=== USING THE INFORMATION ===
(a) List the software tools named in the RNA-seq forum thread.
(b) In the RNA-seq forum thread, how many genes did the poster's command find, and out of what total?
(c) Write the next part of the RNA-seq forum thread, starting after the quoted line from the DESeq2 vignette.
====== PROVIDED PASSAGE
Hello all,
I am a newbie to RNAseq analysis. I am comparing (treatment vs control). Briefly, I mapped the RNA-seq reads to the reference genome using STAR and I used featureCounts to quantify the reads mapped to the reference genes and found the gene counts. Before I start the deferentially expression analysis, I would like to find the expressed genes. I use the command below and found 15463 genes, is it right to say, out of 24321 genes 15463 genes are expressed.
dds<-dds[rowSums(counts(dds)) > 0,]
dds<-dds[rowSums(counts(dds)) > 5]
Hi Michael,
Thanks for your reply, I just learned, even in using the command below doesn't related to in filtering the expressed genes,
dds<-dds[rowSums(counts(dds)) > 5,]
According to DESeq2 vignette, "removing rows in which there are no reads or nearly no reads, we reduce the memory size of the dds data object and we increase the speed of the transformation and testing functions within DESeq2".
============
====== PROVIDED MATERIAL
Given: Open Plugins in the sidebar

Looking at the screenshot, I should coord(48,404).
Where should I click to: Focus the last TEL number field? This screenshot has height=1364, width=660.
============
=== EXERCISE ANSWERS ===
(a) STAR, featureCounts, DESeq2

(b) 15463 genes out of 24321.

(c)
I have been using 'dds<-dds[rowSums(counts(dds)) > 5,]' command to find the expressed genes from raw counts.
Dear Michale,
As I mentioned, I found the gene level counts using featureCounts, can I use tximport to import the gene level count matrix which I found using featurCounts. After importing, I am thinking to use TPM to find the expressed genes.